Quali sono le fiere che Dante vide, prima una, poi due quasi insieme, e che ora sono, fantasticamente, ridotte a una?

Fu a Dante impedimento la selva selvaggia e aspra e forte, e nella quale, a detta di Beatrice, egli pareva trovare, a ogni momento, fosse e catene.1 Paura in Dante fu della selva, sì che la si rinnovava al pensiero, e ch’ella solo dopo il passo fu queta. Le tre fiere impediscono il cammino e incutono paura. Impediva il cammino la lonza; il leone veniva contro lui; la lupa lo ripingeva. Avanti la lonza, si rivolse più volte per tornare; il leone gli diede paura; gravezza gli porse la lupa con la paura che usciva da lei.2 Consimili, dunque, effetti sono della selva e [p. 114 modifica]delle fiere. La selva è peccato: come non peccato le fiere? Ma la selva è il peccato originale: come le fiere non il peccato attuale? Ma la selva è la tenebra: come le fiere non l’ombra della carne e il veleno?

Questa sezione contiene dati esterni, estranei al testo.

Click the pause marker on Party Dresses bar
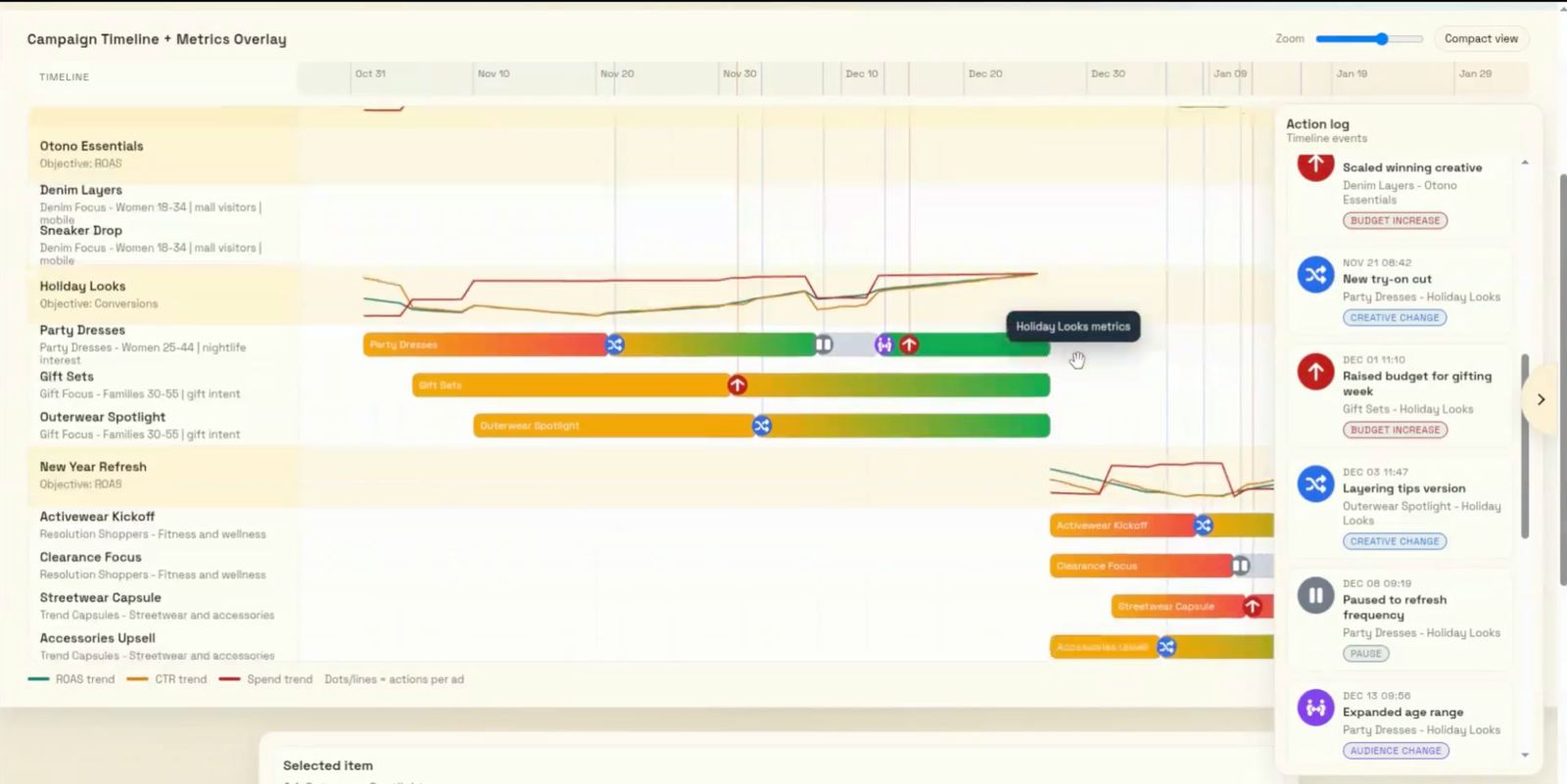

E la selva è raffigurata nel vestibolo e nel limbo, che hanno in sè il peccato originale, nelle sue due forme, volontaria, per così dire, e necessaria; di suprema viltà, perchè dopo il battesimo, di suprema nobiltà, sebbene e perchè senza il battesimo. E dopo il vestibolo e il limbo, sono cerchi di peccatori e di peccati diversi. Così è ragionevole che dopo la selva siano altri peccati diversi. Ora i peccati dell’inferno si riducono a tre disposizioni che il ciel non vuole.3 Le fiere sono tre, come non credere subito, che elle sieno tre, perchè tre le disposizioni? che quelle raffigurino queste?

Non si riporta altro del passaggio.